Le coup de bluff de Yassine Ayari

Yassine Ayari. Que dire ? Ce nom qui a tant fait parler de lui et qui s’aligne à l’adage : parle de moi en bien ou en mal, l’essentiel est que l’on parle de moi ! On lui reconnaît un calvaire pudibond mais, à dire vrai, un courage mirobolant face au «bâton» de Ben Ali. Il flânait à travers les faubourgs de la politique prônant la justice, la libre expression et le rétablissement des droits et des libertés. Puis on lui a reconnaît une appartenance déguisée aux islamistes. Une appartenance qu’il a soutenue, hier, avec une conviction décharnée.

Yassine Ayari était une figure représentative du projet politique perdu d’avance et même aggravant les perspectives de sa finitude. Il était perçu comme un loser. Il aura beau remettre toutes les vérités en question et s’appuyer sur des faits qu’il dira avérés, l’élite politique le considérera toujours comme le guignol de la place qui ne fait rien de plus qu’amuser la galerie en soif d’inhabituel et d’opposition.

L’annonce de sa candidature à la législative partielle en Allemagne a sonné telle une réclame diffusée par la station radio la moins écoutée. En dehors de quelques grivoiseries sur la personne, son appartenance, le soutien de Marzouki dont il jouit, rien n’a réellement suscité l’intérêt de la place publique quant à sa candidature. Pis ! L’on se moquait de Yassine Ayari comme si son succès à cette élection relevait du miracle dont on parle mais ne voit jamais réalisé. Faux !

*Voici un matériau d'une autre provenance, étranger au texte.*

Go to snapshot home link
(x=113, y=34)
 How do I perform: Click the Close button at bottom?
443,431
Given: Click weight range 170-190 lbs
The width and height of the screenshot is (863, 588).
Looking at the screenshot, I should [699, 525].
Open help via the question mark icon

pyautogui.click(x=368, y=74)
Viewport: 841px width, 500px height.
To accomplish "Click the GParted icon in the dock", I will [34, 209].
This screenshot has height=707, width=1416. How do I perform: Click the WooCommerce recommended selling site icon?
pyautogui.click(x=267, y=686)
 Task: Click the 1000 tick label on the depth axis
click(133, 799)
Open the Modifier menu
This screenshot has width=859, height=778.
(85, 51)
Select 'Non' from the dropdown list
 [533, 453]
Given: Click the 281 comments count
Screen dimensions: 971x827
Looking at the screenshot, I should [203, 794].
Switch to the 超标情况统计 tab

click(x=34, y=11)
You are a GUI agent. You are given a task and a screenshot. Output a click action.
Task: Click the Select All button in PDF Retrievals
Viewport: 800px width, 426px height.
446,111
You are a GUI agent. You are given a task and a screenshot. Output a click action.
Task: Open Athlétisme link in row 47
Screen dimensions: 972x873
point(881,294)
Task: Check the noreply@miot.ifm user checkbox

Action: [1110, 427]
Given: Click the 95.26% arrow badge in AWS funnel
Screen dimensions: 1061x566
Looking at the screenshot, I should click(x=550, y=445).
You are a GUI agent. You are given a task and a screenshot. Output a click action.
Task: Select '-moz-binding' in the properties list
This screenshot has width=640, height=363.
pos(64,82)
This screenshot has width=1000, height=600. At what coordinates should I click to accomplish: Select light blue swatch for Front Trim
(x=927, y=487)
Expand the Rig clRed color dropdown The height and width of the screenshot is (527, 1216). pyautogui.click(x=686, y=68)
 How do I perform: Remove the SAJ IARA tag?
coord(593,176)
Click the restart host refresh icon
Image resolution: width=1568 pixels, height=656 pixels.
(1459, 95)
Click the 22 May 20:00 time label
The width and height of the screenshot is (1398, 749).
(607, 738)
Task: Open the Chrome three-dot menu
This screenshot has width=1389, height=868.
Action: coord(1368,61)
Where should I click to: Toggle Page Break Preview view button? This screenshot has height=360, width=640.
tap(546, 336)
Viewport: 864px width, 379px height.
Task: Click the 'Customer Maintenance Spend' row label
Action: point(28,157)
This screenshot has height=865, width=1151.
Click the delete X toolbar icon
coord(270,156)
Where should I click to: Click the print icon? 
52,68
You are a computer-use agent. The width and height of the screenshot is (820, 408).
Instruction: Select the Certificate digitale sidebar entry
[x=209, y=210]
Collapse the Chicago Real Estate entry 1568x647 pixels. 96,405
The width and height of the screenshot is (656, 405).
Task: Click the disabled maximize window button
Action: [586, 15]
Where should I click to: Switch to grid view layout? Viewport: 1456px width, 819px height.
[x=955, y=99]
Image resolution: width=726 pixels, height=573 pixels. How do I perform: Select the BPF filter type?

Trois jours d’élections laborieuses pour ne récolter que le maigre et honteux taux de participation de 5%, absolument disproportionné par rapport aux millions de dinars dépensées à l’effet. Mais la plaie ne trouve pas foyer dans la dépense publique inutile et décidée pour satisfaire à des caprices personnels; elle trouve origine dans le fait qu’aujourd’hui, le loser est devenu député au parlement ! La gifle !

C’est alors que toutes les certitudes s’ébranlent, toutes les convictions et même les intuitions perdent crédibilité et se voient reniées, sacrifiées sur l’autel des vérités frappantes et fort dérangeantes. L’on accusera Hafedh Caïd Essebsi d’avoir voulu faire mainmise et d’avoir mal joué ses cartes conduisant ainsi à cet échec luisant des deux partis amis au profit de l’ennemi dit «commun» : Moncef Marzouk. Yassine a donc… gagné !

Les voix se sont levées en chœur : nous devons tirer immédiatement les enseignements qui découlant des faits réels avec des résultats réels mais ô combien décevants ! Soit ! Les prochains jours nous prouveront qui a le souffle le plus long : les paroles vives et enthousiastes ou les consciences alarmées et actives?